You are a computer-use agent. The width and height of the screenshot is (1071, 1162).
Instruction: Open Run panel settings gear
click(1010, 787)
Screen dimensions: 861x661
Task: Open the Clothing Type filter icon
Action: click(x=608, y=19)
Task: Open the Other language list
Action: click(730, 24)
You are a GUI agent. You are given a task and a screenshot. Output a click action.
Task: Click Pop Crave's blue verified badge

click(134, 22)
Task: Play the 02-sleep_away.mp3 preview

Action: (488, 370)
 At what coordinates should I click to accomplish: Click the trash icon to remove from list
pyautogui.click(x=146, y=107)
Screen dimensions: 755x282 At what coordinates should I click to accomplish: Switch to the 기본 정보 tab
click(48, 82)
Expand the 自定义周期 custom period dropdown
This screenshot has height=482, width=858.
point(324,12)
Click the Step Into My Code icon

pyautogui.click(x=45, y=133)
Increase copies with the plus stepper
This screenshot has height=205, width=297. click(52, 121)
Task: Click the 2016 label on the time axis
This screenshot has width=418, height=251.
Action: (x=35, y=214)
------------
Here, the lines to copy run from the one containing "Click the Step Into My Code icon" to the final line of the listing; copy them exactly and nothing else.

Click the Step Into My Code icon

pyautogui.click(x=45, y=133)
Increase copies with the plus stepper
This screenshot has height=205, width=297. click(52, 121)
Task: Click the 2016 label on the time axis
This screenshot has width=418, height=251.
Action: (x=35, y=214)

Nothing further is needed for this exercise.